**DATA FOR THIS EXERCISE**

_ _ _ _ _ _ _

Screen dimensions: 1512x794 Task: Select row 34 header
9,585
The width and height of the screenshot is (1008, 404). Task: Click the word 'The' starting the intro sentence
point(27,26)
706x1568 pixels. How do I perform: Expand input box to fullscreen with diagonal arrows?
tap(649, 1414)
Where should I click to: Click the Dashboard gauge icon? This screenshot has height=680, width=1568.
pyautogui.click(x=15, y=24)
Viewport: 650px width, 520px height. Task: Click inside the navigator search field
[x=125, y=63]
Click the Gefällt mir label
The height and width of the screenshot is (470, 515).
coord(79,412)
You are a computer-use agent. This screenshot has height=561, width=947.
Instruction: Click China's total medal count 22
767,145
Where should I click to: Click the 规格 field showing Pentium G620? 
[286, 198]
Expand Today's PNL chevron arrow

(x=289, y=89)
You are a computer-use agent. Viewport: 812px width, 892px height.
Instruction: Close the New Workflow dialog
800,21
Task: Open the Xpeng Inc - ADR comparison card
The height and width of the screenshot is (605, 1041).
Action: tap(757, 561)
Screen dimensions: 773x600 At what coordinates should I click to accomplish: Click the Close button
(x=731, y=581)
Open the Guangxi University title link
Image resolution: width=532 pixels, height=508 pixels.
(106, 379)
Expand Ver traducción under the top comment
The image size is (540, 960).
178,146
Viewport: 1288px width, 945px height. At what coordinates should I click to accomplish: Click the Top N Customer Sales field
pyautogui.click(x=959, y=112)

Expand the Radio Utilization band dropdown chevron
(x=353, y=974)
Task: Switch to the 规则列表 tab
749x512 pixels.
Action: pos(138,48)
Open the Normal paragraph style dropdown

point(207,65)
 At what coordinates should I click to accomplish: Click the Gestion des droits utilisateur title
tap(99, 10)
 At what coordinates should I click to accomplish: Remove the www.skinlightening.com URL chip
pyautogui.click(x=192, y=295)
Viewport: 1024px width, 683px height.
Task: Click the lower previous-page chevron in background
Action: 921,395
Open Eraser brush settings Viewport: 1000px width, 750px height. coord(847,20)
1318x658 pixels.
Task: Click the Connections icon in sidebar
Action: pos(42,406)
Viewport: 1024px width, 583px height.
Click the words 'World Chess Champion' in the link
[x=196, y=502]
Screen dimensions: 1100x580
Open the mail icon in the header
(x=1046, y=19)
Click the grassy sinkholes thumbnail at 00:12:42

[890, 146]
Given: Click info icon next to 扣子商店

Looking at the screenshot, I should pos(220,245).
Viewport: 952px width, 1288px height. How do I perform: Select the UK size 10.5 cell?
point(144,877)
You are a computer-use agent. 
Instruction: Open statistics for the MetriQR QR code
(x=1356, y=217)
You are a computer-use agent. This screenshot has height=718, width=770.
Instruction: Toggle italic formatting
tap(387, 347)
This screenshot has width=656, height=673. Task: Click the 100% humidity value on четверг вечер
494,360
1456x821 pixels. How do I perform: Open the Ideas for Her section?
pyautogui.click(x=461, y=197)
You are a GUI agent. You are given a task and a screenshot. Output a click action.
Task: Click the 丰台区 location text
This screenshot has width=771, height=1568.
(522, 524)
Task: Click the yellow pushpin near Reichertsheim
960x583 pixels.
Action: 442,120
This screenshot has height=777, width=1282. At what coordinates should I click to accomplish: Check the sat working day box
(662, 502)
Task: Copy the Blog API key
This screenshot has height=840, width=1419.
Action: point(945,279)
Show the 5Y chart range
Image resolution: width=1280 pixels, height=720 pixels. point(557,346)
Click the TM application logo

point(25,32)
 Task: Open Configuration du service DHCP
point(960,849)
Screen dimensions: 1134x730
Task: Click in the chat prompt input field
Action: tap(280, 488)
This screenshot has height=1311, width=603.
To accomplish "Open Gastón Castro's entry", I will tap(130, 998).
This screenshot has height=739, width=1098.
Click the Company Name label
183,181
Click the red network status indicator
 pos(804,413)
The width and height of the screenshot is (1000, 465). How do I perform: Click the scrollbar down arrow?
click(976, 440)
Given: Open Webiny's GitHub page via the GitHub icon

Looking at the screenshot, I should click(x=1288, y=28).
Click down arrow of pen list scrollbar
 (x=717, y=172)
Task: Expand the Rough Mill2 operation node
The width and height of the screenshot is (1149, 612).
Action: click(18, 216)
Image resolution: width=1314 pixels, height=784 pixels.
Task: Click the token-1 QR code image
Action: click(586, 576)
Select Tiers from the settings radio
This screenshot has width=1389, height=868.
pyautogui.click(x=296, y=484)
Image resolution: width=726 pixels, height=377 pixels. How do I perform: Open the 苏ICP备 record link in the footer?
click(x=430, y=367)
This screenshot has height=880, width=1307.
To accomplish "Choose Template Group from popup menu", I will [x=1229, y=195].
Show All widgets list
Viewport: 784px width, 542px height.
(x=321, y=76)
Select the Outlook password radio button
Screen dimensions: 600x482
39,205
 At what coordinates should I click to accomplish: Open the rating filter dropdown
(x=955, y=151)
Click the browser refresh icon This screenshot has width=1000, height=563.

_ _ _ _ _ _ _

**WHAT IS NEEDED**
All lines in the records above that contain "agent" are to be reported.

**EXPECTED ANSWER**
You are a computer-use agent. This screenshot has height=561, width=947.
You are a computer-use agent. Viewport: 812px width, 892px height.
You are a computer-use agent. 
You are a computer-use agent. This screenshot has height=718, width=770.
You are a GUI agent. You are given a task and a screenshot. Output a click action.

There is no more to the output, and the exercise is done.